Poulomi Desai is a British photographer, multi-media artist, curator and community worker.[1] A self-taught outsider artist originally inspired by a street theatre background, her works are performative, textual, image based, and acoustic. She works with collaborative working processes which evolve through research, learning and action to examine the elusive, creating large scale photographs, performances and outdoor sound installations.

Life

Desai was born in Hackney,[1] but moved to Harrow aged ten. At the age of 13, she helped to found Hounslow Arts Cooperative Theatre. Finding her Harrow school a culture shock, she left school at sixteen.[2] She co-founded the first South Asian LGBTTQ campaigning organisation, Shakti, in 1987 and also co-founded the first HIV / AIDs charity in India, the Naz Foundation International in 1991. From 1994 to 1996 she was a resident performer at the Watermans Arts Centre, with the regular 'One Nation under a Groove' comedy nights. She had a role in Parv Bancil's satirical farce Papa Was a Bus Conductor, and toured with The Dead Jalebis, a spoof rock band, and the Sycophantic Sponge Bunch, a comedy trio.[1]
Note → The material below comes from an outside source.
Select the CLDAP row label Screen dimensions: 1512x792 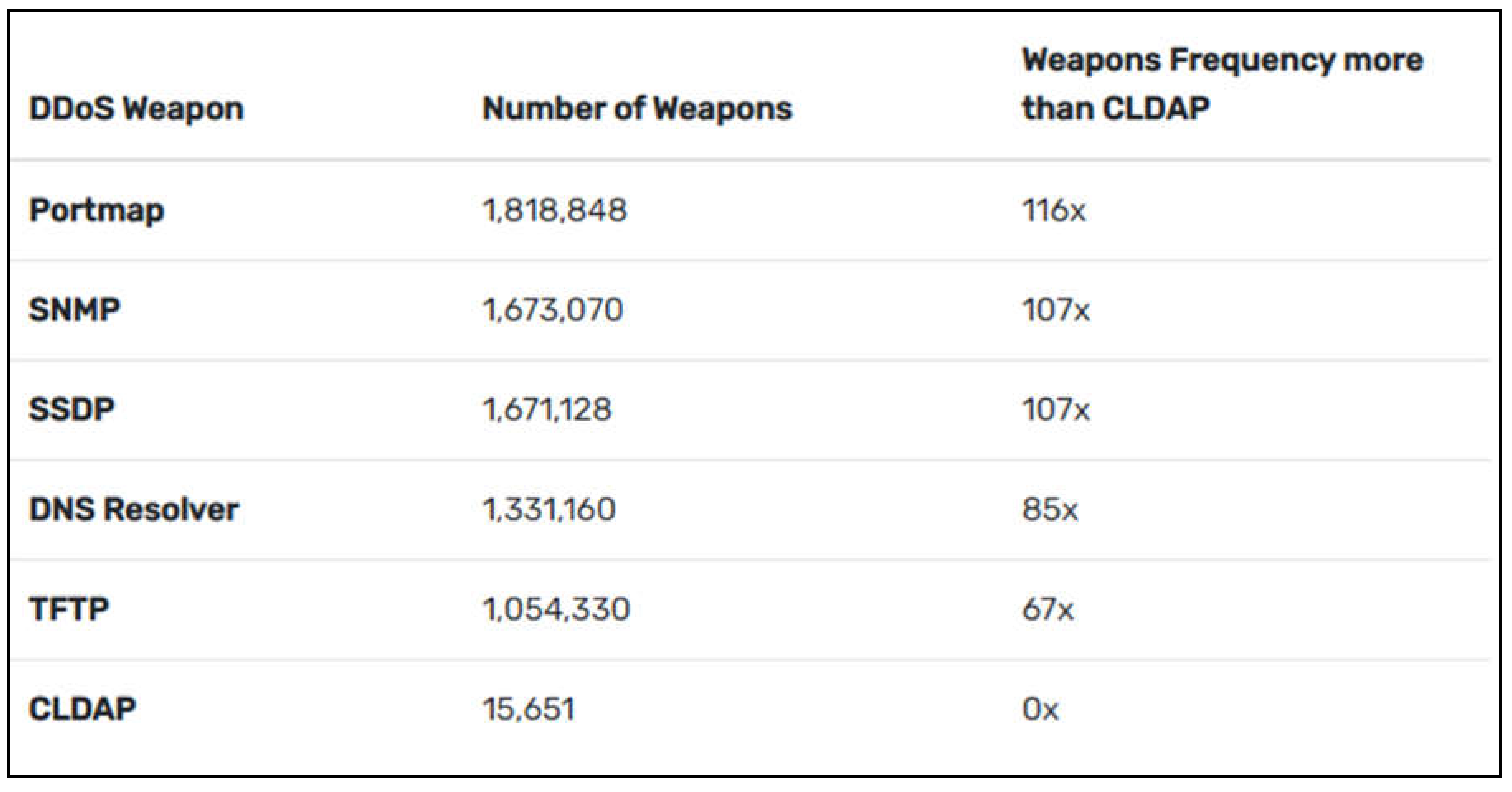[x=82, y=709]
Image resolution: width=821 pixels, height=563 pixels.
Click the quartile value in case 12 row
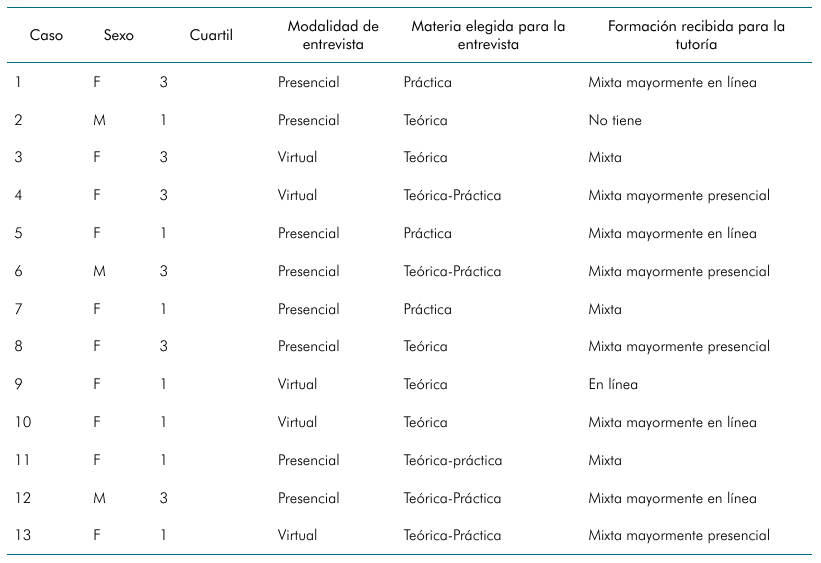coord(163,498)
In 2000 she created a sound installation for the Mead Gallery, and was a creative producer for 'Open', a showcase of digital art by young people funded by the Arts Council of England.[1] Commissions and exhibitions include The Serpentine Gallery, London, The Science Museum, London, The Queens Museum, New York, The Oxford Gallery, Kolkatta, and The Photographers Gallery, London. In 2010, she set up the Usurp Art Gallery and Studios, the first and only artist-led creative space and studios in the London Borough of Harrow.[3] She was commissioned by the Google Cultural Institute and Sound and Music in 2015 to curate an exhibition for International Women's Day.[4] In 2017, she curated We are the Lions, the first comprehensive exhibition on the 1978-78 Grunwick strike.[5][6]
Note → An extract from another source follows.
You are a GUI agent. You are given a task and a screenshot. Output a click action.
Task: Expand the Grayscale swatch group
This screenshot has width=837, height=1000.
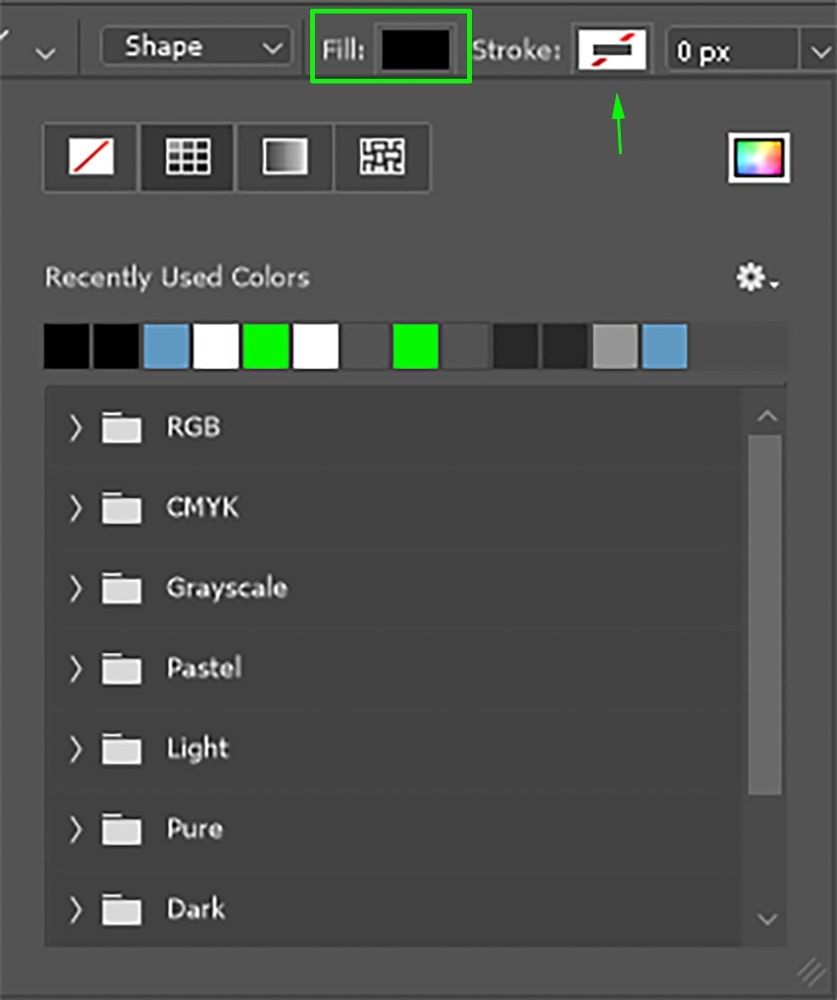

Desai is a Leverhulme Research Fellow at Heritage Quay Archives and the British Music Collection.[7] She has written for Creative Camera, Dazed and Confused, the British Journal of Photography, The Guardian, and the New York Times.

Works

  • Red threads: the South Asian queer connection in photographs. London: Millivres Prowler, 2003.
  • Out of Place. Raw Nerve Books
  • Different. Phaidon.

References

  1. Alison Donnell (2002). "Desai, Polomi". In Alison Donnell (ed.). Companion to Contemporary Black British Culture. Routledge. p. 95. ISBN 978-1-134-70025-7.
  2. Dakin, Melanie (April 19, 2010). "Hair exhibition opens in West Harrow". Waterford Observer. Retrieved June 5, 2012.
  3. Ian Proctor, New art gallery for West Harrow, MyLondon, 15 February 2010. Accessed 26 November 2020.
  4. "International Women's Day - Google Arts & Culture". Google Cultural Institute. Retrieved 2017-03-30.
  5. Aaditya Kaza and Anand Pillai, Grunwick Strike: Short Jayaben stood tall among titans, Asian Voice, 29 October 2016. Accessed 26 November 2020.
  6. "With Georgie Fame, John Simpson and Poulomi Desai, Robert Elms - BBC Radio London". BBC. Retrieved 2017-03-30.
  7. "December - University of Huddersfield". www.hud.ac.uk. Retrieved 2017-03-30.